🔥Our SyncVIS is accepted by NeurIPS 2024 (poster)! (2024.10)
SyncVIS explicitly introduces video-level query embeddings and designs two key modules to synchronize video-level query with frame-level query embeddings: a synchronized video-frame modeling paradigm and a synchronized embedding optimization strategy. The former attempts to promote the mutual learning of frame- and video-level embeddings with each other and the latter divides large video sequences into small clips for easier optimization. On this page, we provide further experiments of our approaches and additional visualizations including both specific scenarios and failure cases as well as their analysis.
We list the results of building our method upon other popular VIS methods apart from IDOL and VITA. Worth mentioning, TMT-VIS is mainly designed for training on multiple datasets, and in our experiments, we mainly test the effectiveness of our model when training on a single YTVIS-19 dataset.
Table 1 Experiments on aggregating our design to current VIS methods (ResNet-50)
| Method | AP | Method | AP |
|---|---|---|---|
| Mask2Former | 45.1 | VITA | 49.5 |
| + Synchronized Video-Frame Modeling | 50.3 | + Synchronized Video-Frame Modeling | 53.0 |
| + Synchronized Embedding Optimization | 46.7 | + Synchronized Embedding Optimization | 51.2 |
| + Both (SyncVIS) | 51.5 | + Both (SyncVIS) | 54.2 |
| TMT-VIS | 47.3 | DVIS | 52.6 |
| + Synchronized Video-Frame Modeling | 51.1 | + Synchronized Video-Frame Modeling | 54.9 |
| + Synchronized Embedding Optimization | 48.7 | + Synchronized Embedding Optimization | 54.0 |
| + Both (SyncVIS) | 51.9 | + Both (SyncVIS) | 55.8 |
| GenVIS | 51.3 | IDOL | 49.5 |
| + Synchronized Video-Frame Modeling | 54.4 | + Synchronized Video-Frame Modeling | 55.1 |
| + Synchronized Embedding Optimization | 52.7 | + Synchronized Embedding Optimization | 51.3 |
| + Both (SyncVIS) | 55.4 | + Both (SyncVIS) | 56.5 |
In this part, we present you several cases showing that our model is capable of tracking and segmenting instances with greater velocity. These results demonstrate that with our video-frame synchronization, SyncVIS is able to depict the trajectories and appearances of these fast-moving objects.
We demonstrate that our SyncVIS has the ability of segmenting and tracking fast-moving racing cars with precision and consistency.

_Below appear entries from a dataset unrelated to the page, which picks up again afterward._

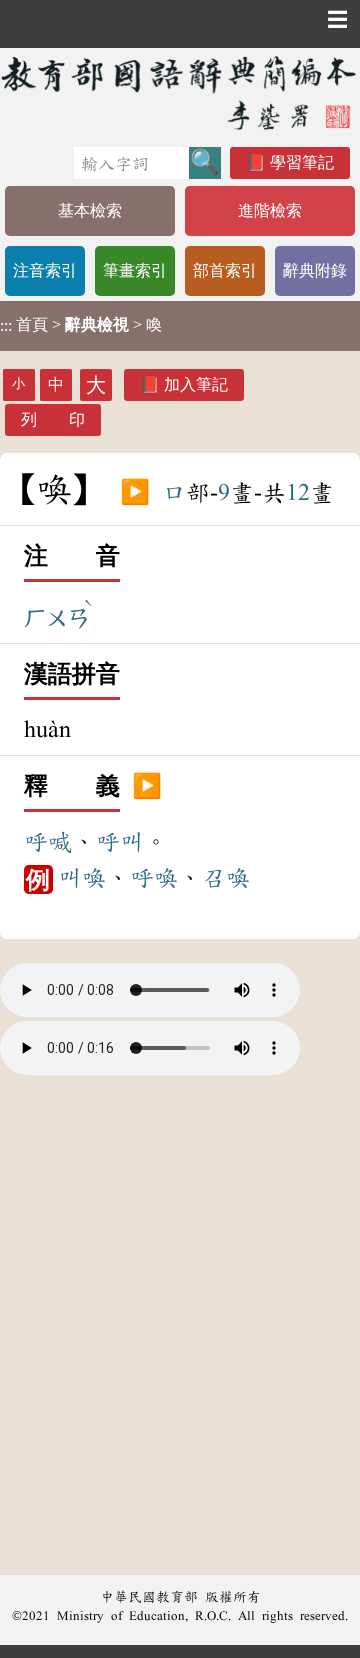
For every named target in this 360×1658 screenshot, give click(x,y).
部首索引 (225, 270)
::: (6, 325)
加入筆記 (196, 384)
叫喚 (82, 878)
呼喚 (154, 878)
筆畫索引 (135, 270)
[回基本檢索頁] (180, 92)
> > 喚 (81, 325)
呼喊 (48, 842)
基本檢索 (90, 210)
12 (298, 493)
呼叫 (120, 842)
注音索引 (45, 270)
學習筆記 (302, 162)
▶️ (135, 493)
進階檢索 (270, 210)
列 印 (53, 419)
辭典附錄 (315, 270)
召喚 (226, 878)
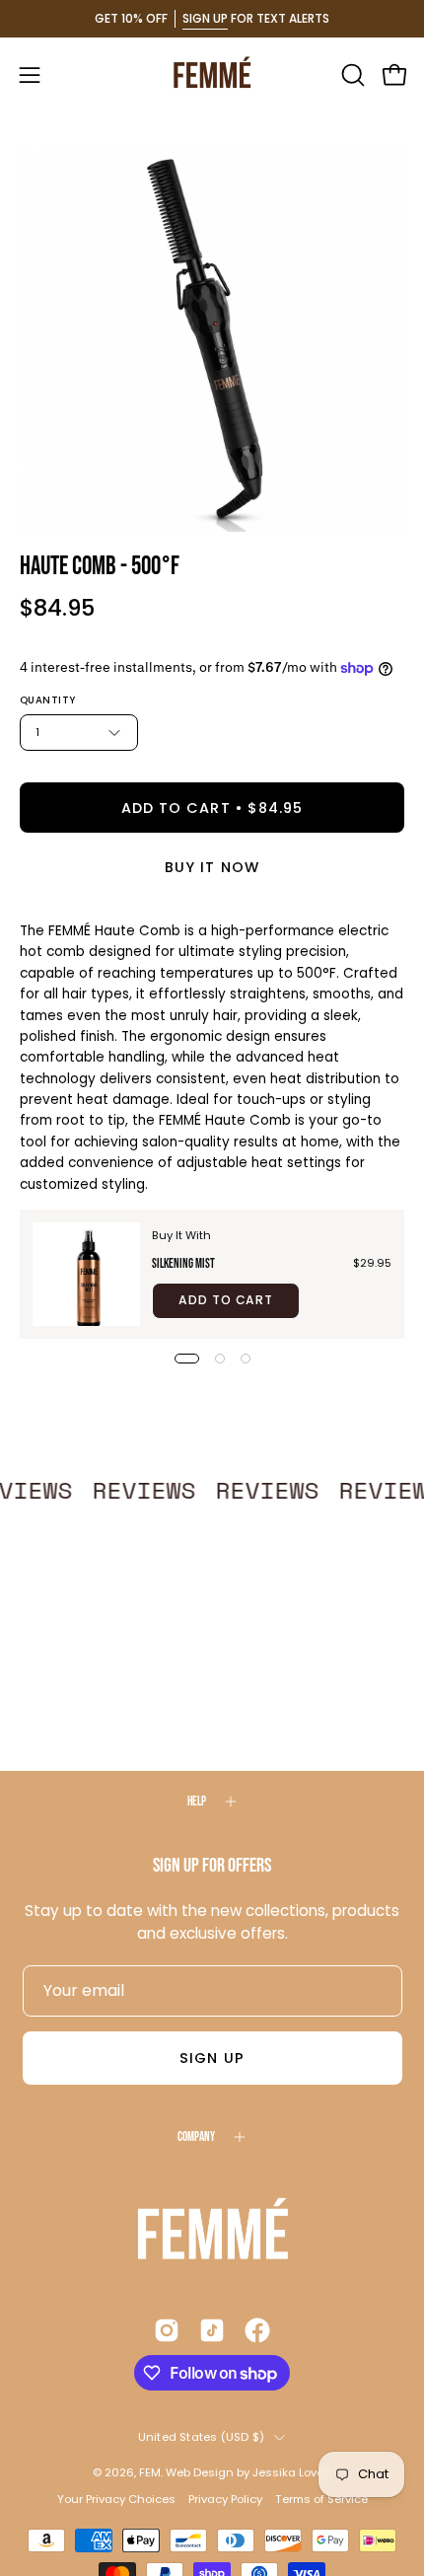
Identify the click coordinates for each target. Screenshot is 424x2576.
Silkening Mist (183, 1264)
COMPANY (196, 2137)
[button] (351, 75)
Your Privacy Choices (116, 2499)
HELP (196, 1801)
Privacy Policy (225, 2499)
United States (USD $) (201, 2437)
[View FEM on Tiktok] (212, 2330)
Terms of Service (321, 2499)
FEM (150, 2472)
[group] (212, 18)
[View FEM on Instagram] (166, 2330)
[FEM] (212, 74)
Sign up (212, 2058)
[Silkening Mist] (86, 1274)
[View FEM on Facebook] (257, 2330)
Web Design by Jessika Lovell (247, 2472)
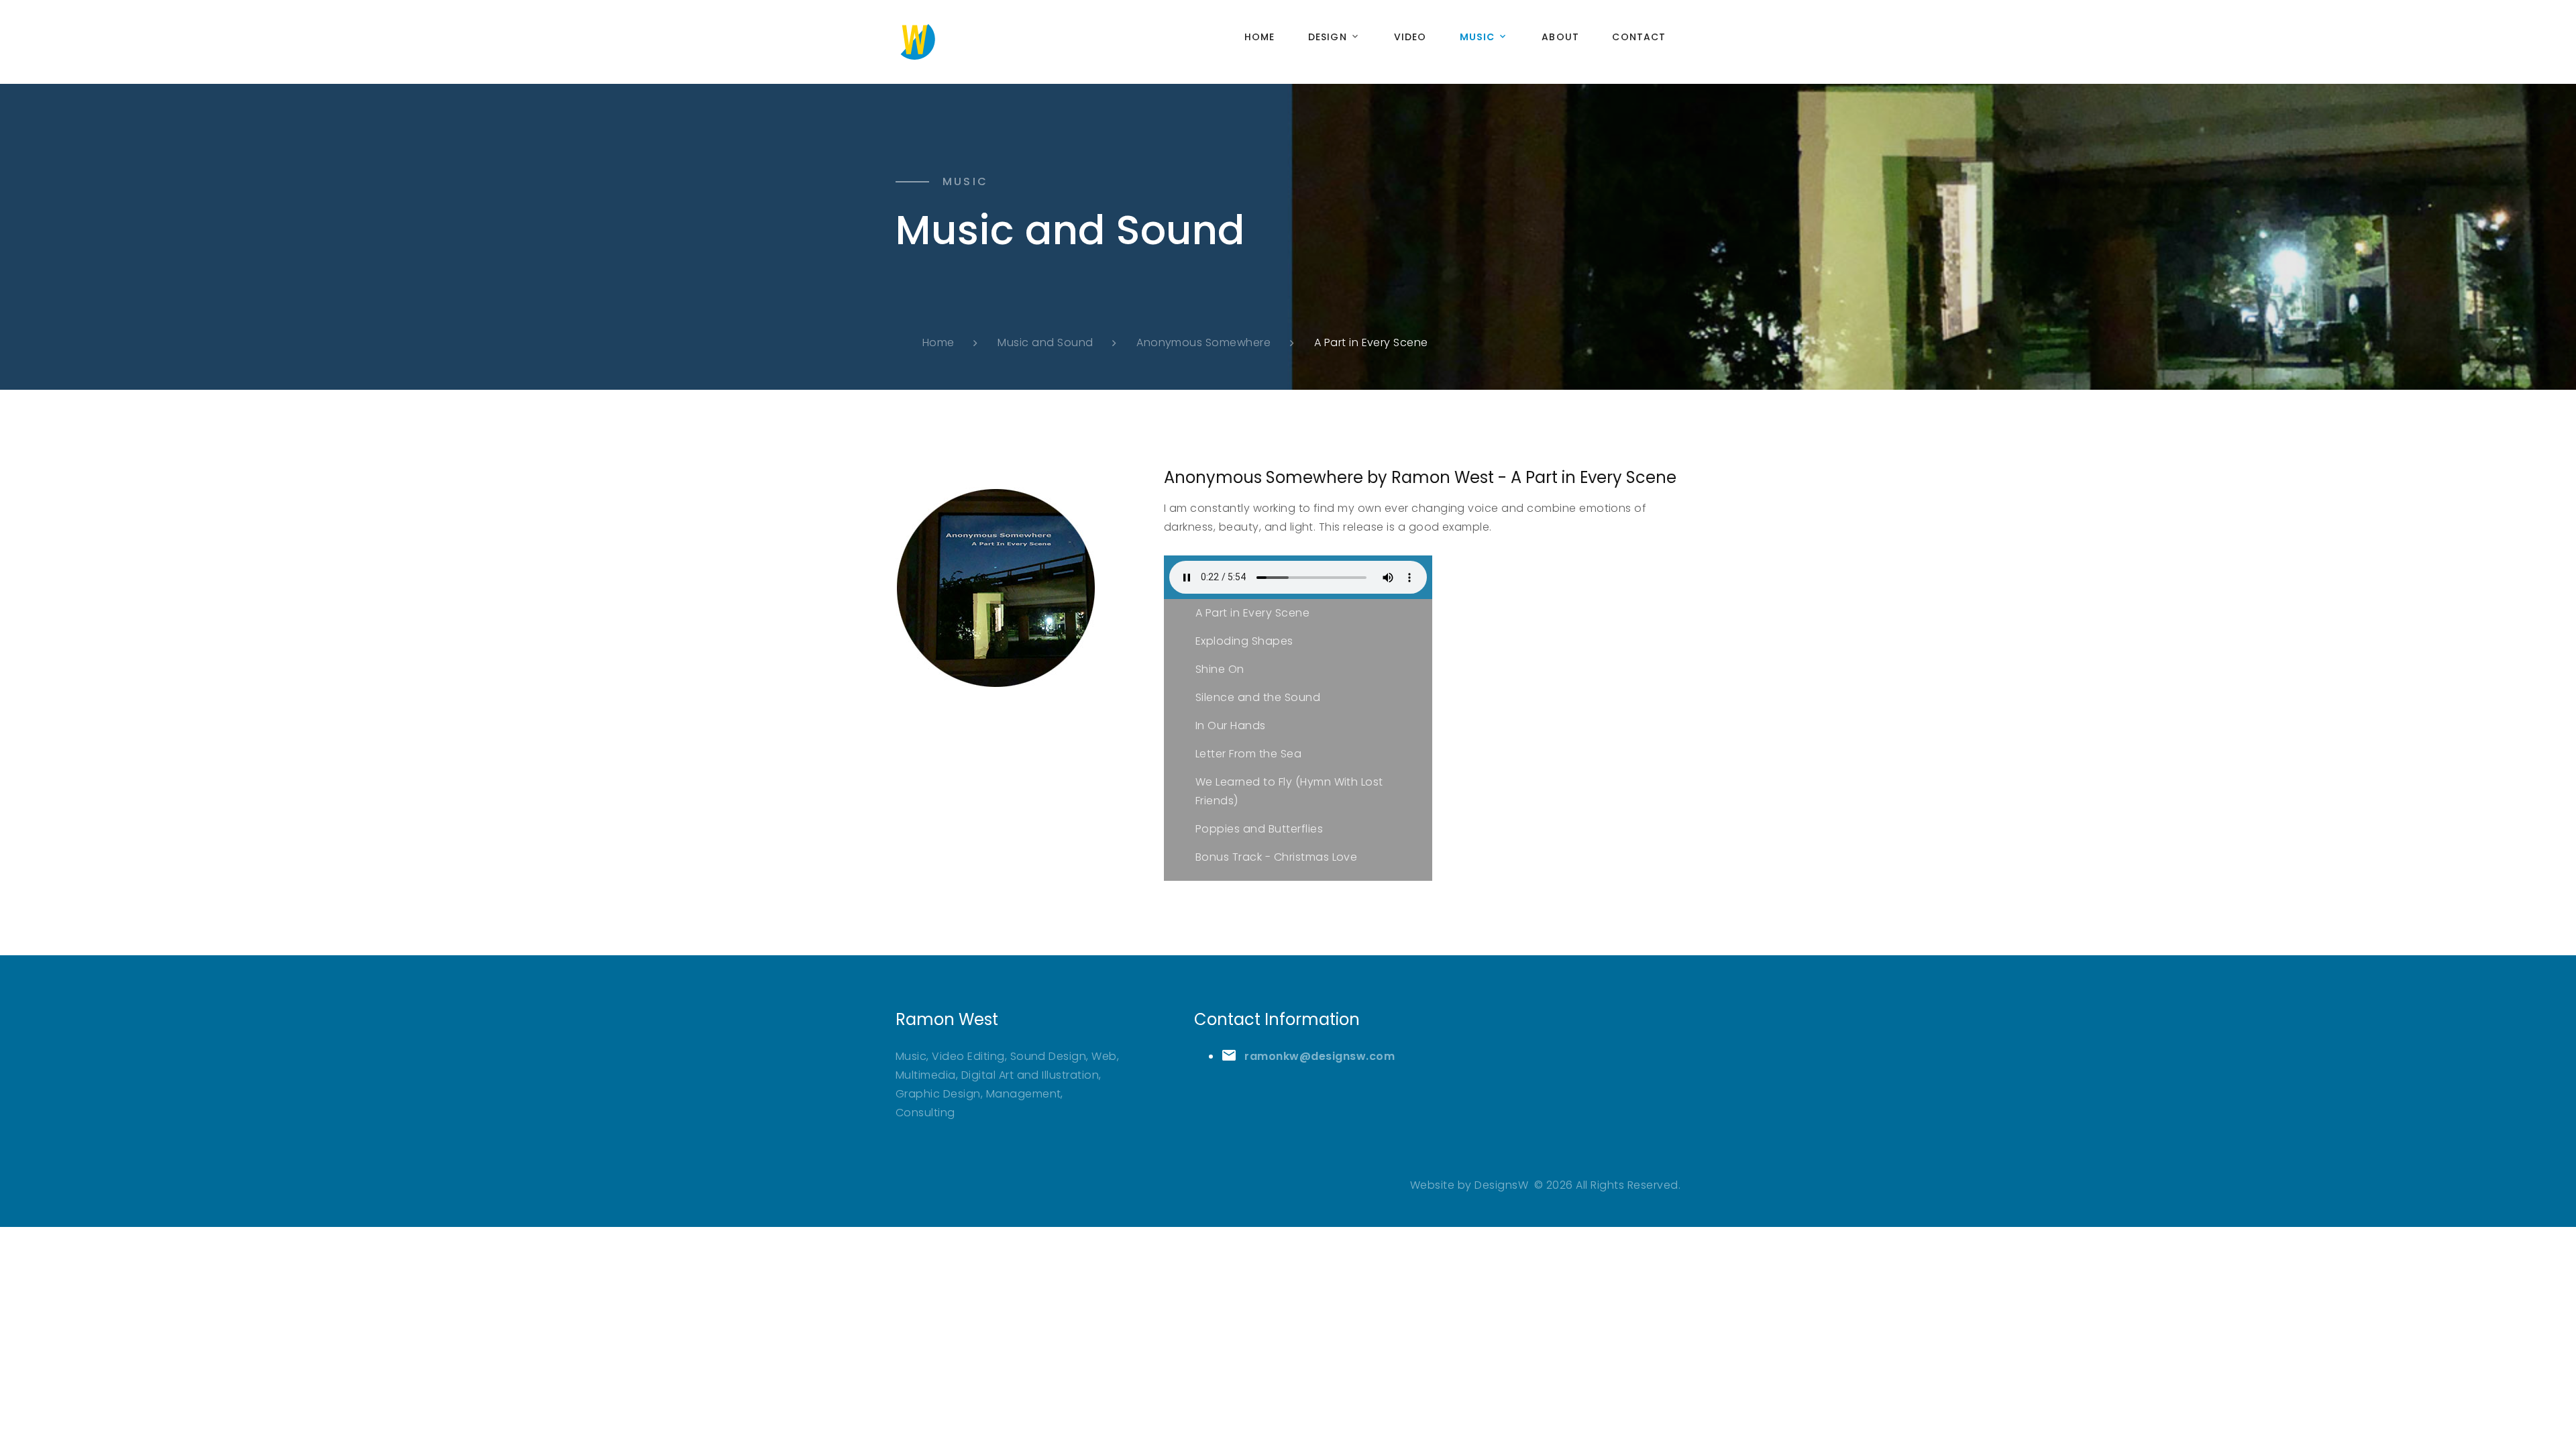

We demonstrate that our SyncVIS has the ability of segmenting and tracking fast-moving man skating on his skateboard, segmenting the man's pose and movement with precision and consistency.
As for limitations, our model has problem in segmenting very crowded or heavily occluded scenarios. As shown in the above frames, our model has a problem segmenting the person behind the horseman in the front (but can segment most of the horseman), showing that heavy occlusion remains a vital challenge. However, our model still shows better performance in segmenting complex scenes with multiple instances and occlusions than previous approaches.